Not Too Late To Vaccinate
October is the optimal time to get your flu shot for the coming season. But any time after that can still be helpful.
“January is not too late to get vaccinated, because here in Florida we often see a later season of flu outbreak,” notes Panzer.
There’s a reason we’re bombarded with messages about getting flu shots.
“We’re trying to create ‘herd immunity.’ The more people who get vaccinated, the less people will get the full outbreak of the virus. The more people who are vaccinated, the more widespread the protection and less severity of any outbreaks,” explains Panzer.
You’ve probably heard someone say they caught the flu from the vaccine. Actually, that’s not possible because the shot contains an inactivated virus.
“There are people who have immune responses to the vaccine and can feel symptoms as their body is mounting a response,” says Panzer, adding that in some cases a person was exposed to the virus before vaccination and then gets ill. Some people have side effects after vaccination, which can include soreness, headache, fever and nausea.
Learning From Last Season
Last year’s flu season was widespread, leaving many people saying that getting the flu shot was useless because it didn’t address the right strains.

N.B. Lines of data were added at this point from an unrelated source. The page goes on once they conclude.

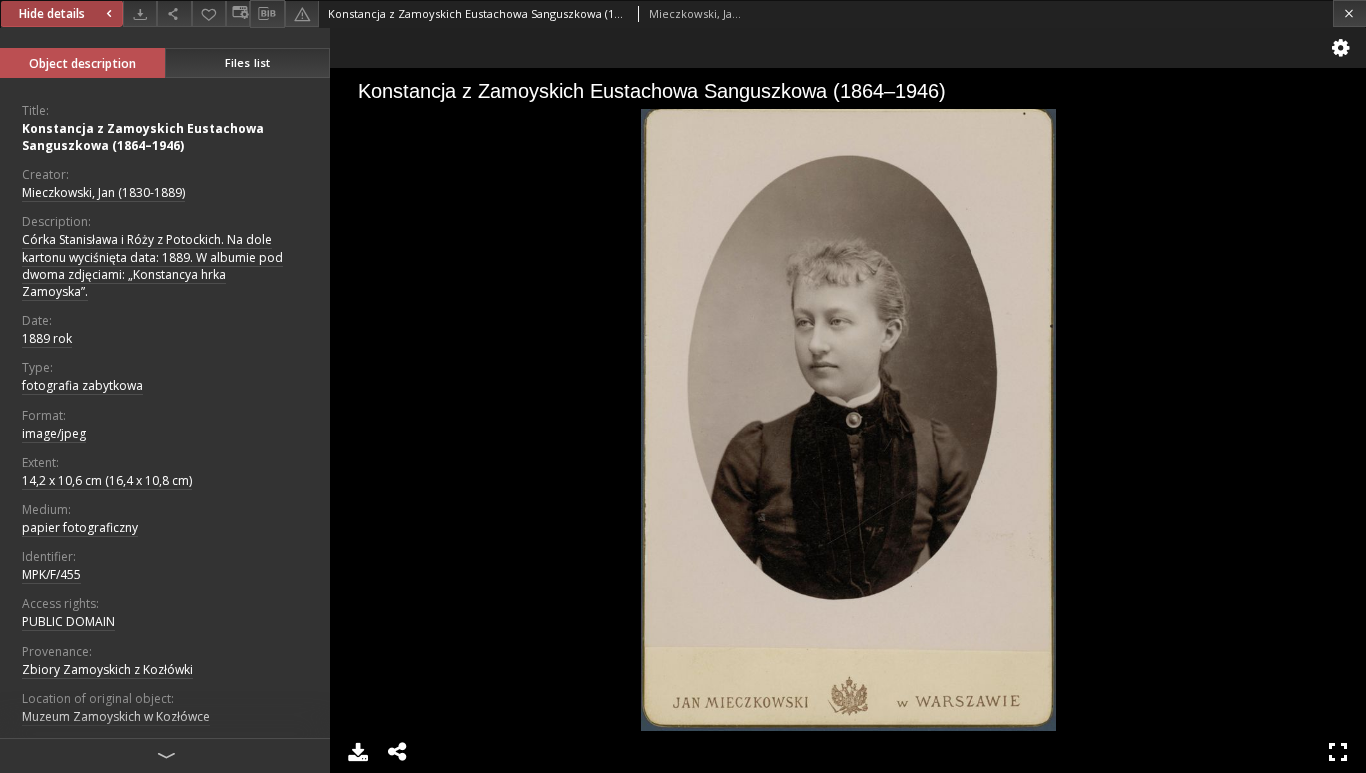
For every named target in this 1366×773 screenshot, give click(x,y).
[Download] (140, 13)
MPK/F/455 (51, 574)
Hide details (52, 13)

The problem with developing the flu vaccine each year is that flu viruses don’t stay the same.
“Only a few viruses stay alive from year to year. Most die, so you shouldn’t have a flu outbreak with the same virus several years later,” notes Panzer. “Viruses are also tricky because they can mutate from person to person and place to place.”
Based on how flu viruses have mutated and adapted in the past, the CDC has to create vaccines based on how they historically mutate. They do this using research from hospitals and clinics to determine which flu strains were most common last season.
Panzer explains that the CDC took the most common strains from last year’s flu season and modified them to make the essential component for the 2018-2019 vaccine.
There’s some comfort in the fact that even if the current vaccine doesn’t turn out to be a perfect match for the most common strains this season, if you do get sick, you’ll have a less virulent response than if you hadn’t gotten a flu shot.